═════ ИСХОДНЫЙ ТЕКСТ

Внутренняя злоба разорвет Россию на части
04-10-2019- Американцы очень часто выступали в советских фильмах врагами. Но видите, какая вещь: у России – что у советской России, что у нынешней – к Америке было такое странное отношение, немножечко панибратски-снисходительное: «Ребята, вы немножко заблуждаетесь, а так-то нам с вами по пути». Это отношение советских «ястребов» к республиканцам («С ними-то мы всегда договоримся»). Это такая уверенность, что в Америке властвует доллар, а у нас властвует взятка, продажность и ложь, и мы как-нибудь договоримся. Вот это такое странное чувство изначальной близости Америки к России («Ладно, не валяй дурака, Америка, вот те валенки, мерзнешь небось»), такая снисходительность («Да ладно, ребята, вы же только притворяетесь христианами, на самом деле вы свои, вы такие же грязные»). Я помню, как мне Доренко в умилении рассказывал, как американские реднеки, фермеры говорили: «О, ваш Путин – мужик со стальными яйцами, вот нам бы такого…». Собственно, такого они и получили, похожего типологически. Поэтому эта вера, что Америка в глубине души наша, страшная популярность романа «Вся королевская рать» о тотальной продажности американского общества – все это следствие глубокого русского заблуждения.В Америке они понимают, что мы совершенно разные. Они понимают, что у них есть какой-то нравственный закон, а мы находим особое наслаждение в издевательстве над ним. А современная российская идеология говорит: «Да ладно, все одним миром мазаны! У них негров линчуют! Да они еще хуже, договоримся мы с ними – они такие же гангстеры, как и мы». И вот эта особая любовь к американской мафии, к американскому гангстерскому кино как свидетельство нравственной порчи: мы никак не хотим поверить, что они другие. Мы думаем, что они такие же, как мы, только притворяются беленькими.

══════════

ЗАДАНИЯ:
1 - Согласуются ли с текстом об отношении России к Америке следующие утверждения: (а) американцы часто выступали врагами в советских фильмах; (б) согласно описанной в тексте уверенности, в Америке властвует взятка; (в) Доренко рассказывал о том, что говорили американские фермеры о Путине? Для каждого утверждения ответьте «да» или «нет» и приведите точную цитату из текста, на которой основан ответ.
2 - Продолжите текст об отношении России к Америке, начиная сразу после его последнего предложения.

═════ ЗАПИСИ

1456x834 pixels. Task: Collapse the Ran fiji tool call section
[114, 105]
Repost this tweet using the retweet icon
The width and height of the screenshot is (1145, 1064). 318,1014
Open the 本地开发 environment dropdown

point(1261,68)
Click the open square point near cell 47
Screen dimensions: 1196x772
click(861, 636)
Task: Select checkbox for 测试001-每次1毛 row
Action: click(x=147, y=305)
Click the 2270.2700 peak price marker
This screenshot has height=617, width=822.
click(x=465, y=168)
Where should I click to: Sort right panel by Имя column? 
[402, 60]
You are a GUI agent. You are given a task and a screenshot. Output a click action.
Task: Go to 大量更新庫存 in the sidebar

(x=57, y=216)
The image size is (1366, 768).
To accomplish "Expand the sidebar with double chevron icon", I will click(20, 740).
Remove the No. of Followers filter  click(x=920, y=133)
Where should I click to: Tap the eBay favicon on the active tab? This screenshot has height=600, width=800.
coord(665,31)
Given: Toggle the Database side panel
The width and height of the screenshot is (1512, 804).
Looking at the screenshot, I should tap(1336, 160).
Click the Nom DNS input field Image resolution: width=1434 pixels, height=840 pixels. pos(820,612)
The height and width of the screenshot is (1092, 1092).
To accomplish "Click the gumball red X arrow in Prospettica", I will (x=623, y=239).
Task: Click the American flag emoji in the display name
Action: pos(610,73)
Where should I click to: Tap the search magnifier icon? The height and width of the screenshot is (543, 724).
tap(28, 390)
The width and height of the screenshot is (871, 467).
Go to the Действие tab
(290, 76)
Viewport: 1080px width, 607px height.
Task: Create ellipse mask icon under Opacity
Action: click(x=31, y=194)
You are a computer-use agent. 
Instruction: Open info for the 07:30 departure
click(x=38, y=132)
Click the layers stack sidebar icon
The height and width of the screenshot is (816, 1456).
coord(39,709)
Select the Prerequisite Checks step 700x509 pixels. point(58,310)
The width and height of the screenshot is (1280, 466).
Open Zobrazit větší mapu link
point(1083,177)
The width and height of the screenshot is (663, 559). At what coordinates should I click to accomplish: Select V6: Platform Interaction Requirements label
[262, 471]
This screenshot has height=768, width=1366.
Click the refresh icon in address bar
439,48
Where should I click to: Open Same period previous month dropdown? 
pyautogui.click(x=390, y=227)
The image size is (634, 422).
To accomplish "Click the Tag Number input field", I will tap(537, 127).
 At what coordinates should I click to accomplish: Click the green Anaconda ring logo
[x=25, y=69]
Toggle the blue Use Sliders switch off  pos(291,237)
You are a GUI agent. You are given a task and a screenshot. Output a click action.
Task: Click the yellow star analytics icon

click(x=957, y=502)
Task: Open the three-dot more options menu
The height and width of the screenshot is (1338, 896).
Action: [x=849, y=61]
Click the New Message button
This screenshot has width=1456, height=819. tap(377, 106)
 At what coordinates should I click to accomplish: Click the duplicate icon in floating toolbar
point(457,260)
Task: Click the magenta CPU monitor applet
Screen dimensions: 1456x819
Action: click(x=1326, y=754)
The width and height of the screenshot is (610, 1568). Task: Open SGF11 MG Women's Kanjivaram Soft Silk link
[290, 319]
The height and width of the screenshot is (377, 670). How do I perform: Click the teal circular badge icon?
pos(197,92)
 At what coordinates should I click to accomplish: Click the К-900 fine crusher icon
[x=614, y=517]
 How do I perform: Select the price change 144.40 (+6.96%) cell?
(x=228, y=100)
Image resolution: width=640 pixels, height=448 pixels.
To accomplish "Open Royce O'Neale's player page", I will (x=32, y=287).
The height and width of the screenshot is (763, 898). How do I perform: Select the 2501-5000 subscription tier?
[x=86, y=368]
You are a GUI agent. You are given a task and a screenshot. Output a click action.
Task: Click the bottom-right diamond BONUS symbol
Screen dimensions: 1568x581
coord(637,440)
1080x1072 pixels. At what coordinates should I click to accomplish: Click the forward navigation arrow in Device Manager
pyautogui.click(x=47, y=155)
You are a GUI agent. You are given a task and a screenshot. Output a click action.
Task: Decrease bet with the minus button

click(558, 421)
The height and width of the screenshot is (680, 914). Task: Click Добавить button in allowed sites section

══════════

ОТВЕТЫ К ЗАДАНИЯМ:
1 -
(а) Да: «Американцы очень часто выступали в советских фильмах врагами».
(б) Нет: «в Америке властвует доллар, а у нас властвует взятка, продажность и ложь».
(в) Да: «Я помню, как мне Доренко в умилении рассказывал, как американские реднеки, фермеры говорили: «О, ваш Путин – мужик со стальными яйцами, вот нам бы такого…»».

2 -
Поэтому, может быть, изображение американского врага в русском кино всегда немного сочувственное, особенно «ястребов» таких. Пентагоновские генералы – это вообще предмет тайной любви и желание подражать. У них военная махина, у нас военная махина, мы такие симметричные, такие огромные… И понять, что эти две организации власти – российская и американская – функционируют по совершенно разным правилам, а русские вообще без правил в значительной степени, – эта мысль не посещает светлые головы советских (и постсоветских) идеологов. Они постоянно почему-то уверены, что есть всякая мелочь пузатая вроде Украины, которая мешает двум великим державам договориться.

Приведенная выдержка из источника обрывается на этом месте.